Management efficiency, use of technology and reduction in bad loans helped banks minimise their operating costs in the past decade.

Private banks and foreign commercial banks operating here were more efficient in managing their expenditure than the state-owned commercial and specialised banks, a central bank report shows.

The report found that a Private bank spent 93.1 percent of its income in 2003. Such expenditure was 69.6 percent in June 2010, down by over 25 percent between the periods.

The foreign banks have minimised the costs by 21 percent, state-commercial by 19 percent and specialised banks by only 4 percent between 2003 and 2010, according to the draft annual report of Bangladesh Bank (BB).

The cost-income ratio is a key financial measure, particularly for valuing a bank.
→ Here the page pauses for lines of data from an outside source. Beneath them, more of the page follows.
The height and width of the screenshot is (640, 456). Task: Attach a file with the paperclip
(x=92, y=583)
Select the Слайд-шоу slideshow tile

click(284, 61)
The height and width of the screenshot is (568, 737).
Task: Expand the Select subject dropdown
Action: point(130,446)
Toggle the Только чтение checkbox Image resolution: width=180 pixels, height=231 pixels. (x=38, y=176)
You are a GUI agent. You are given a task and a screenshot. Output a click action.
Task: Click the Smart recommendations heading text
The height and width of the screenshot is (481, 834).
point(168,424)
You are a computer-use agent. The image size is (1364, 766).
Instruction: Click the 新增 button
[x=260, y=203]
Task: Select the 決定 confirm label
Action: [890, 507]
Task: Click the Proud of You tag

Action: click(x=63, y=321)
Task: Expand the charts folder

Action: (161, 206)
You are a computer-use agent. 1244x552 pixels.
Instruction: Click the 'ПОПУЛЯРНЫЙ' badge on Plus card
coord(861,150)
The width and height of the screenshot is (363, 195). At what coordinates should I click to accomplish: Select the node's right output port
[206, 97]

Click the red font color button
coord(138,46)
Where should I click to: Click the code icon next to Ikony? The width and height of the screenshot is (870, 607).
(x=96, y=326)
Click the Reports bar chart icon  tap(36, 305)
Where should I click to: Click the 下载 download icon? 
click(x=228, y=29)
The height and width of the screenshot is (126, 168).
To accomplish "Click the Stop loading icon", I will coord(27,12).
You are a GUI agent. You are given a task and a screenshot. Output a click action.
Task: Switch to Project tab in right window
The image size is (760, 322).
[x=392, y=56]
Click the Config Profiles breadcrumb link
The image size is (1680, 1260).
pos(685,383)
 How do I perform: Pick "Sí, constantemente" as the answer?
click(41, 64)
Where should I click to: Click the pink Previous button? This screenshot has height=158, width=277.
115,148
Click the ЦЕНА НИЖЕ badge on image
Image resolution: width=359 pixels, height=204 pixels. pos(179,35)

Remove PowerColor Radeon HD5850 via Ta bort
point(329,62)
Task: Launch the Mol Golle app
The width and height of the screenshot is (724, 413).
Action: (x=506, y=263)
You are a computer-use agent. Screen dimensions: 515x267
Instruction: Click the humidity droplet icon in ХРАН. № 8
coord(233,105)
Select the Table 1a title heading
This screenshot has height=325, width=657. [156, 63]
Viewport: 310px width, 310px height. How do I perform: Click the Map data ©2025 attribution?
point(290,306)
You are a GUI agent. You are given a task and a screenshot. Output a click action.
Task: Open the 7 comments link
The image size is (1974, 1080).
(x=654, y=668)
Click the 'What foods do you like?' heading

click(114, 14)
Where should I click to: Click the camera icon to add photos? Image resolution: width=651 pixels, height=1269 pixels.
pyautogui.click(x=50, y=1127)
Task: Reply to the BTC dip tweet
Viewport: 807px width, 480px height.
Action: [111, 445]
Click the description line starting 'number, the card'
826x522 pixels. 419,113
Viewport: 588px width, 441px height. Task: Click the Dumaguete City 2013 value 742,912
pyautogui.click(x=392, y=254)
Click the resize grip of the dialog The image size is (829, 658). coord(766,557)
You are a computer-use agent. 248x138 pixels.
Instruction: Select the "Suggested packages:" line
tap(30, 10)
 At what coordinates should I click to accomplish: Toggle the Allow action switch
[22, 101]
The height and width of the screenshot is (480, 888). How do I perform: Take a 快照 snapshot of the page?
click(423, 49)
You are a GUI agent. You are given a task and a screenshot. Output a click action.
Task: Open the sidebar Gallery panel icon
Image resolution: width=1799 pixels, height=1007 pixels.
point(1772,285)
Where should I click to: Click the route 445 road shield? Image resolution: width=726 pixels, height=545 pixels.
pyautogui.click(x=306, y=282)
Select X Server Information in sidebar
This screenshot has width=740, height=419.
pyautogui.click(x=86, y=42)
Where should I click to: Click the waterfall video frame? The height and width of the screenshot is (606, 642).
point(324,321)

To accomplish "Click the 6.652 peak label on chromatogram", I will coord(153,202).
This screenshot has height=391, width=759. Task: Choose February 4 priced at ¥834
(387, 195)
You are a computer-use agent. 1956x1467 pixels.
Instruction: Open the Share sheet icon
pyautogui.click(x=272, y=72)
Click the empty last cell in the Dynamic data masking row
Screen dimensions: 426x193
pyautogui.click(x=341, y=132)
It shows a bank's expenditure in relation to its income. It is useful to measure how costs are changing compared to income -- for example, if a bank's interest income is rising but costs are going up at a higher rate, it may not be good for the bank.

The Bangladeshi banks have long been blamed for poor efficiency, which pushed their costs up. It also increases the borrowing costs.

Bankers credited young professionals, use of technology and declining bad loans for a significant fall in costs in the just-concluded decade.

“Young generations are bright and their productivity is higher than their older colleagues,” said Shahjahan Bhuiyan, managing director of United Commercial Bank, who has nearly four decades of experiences in the banking industry.

Bhuiyan also attributed the success to the falling non-performing loans (NPL).

BB data shows that the average NPL for the banking sector was 17.6 percent of their total loans in 2004, which came down to 8.7 percent at the end of June 2010. The private and foreign banks are the best performers in terms of controlling bad loans with only 3.7 percent and 2.4 percent respectively as of June 2010. The NPL was nearly 23 percent for the state banks.

“The banks are heavily investing in technology, which ultimately helps us with efficiency enhancement and managing the costs,” said Anis A Khan, managing director and chief executive officer of Mutual Trust Bank.

According to Khan, the main reason behind the fall in the expenditure-income ratio was a tremendous growth in the banks' profit.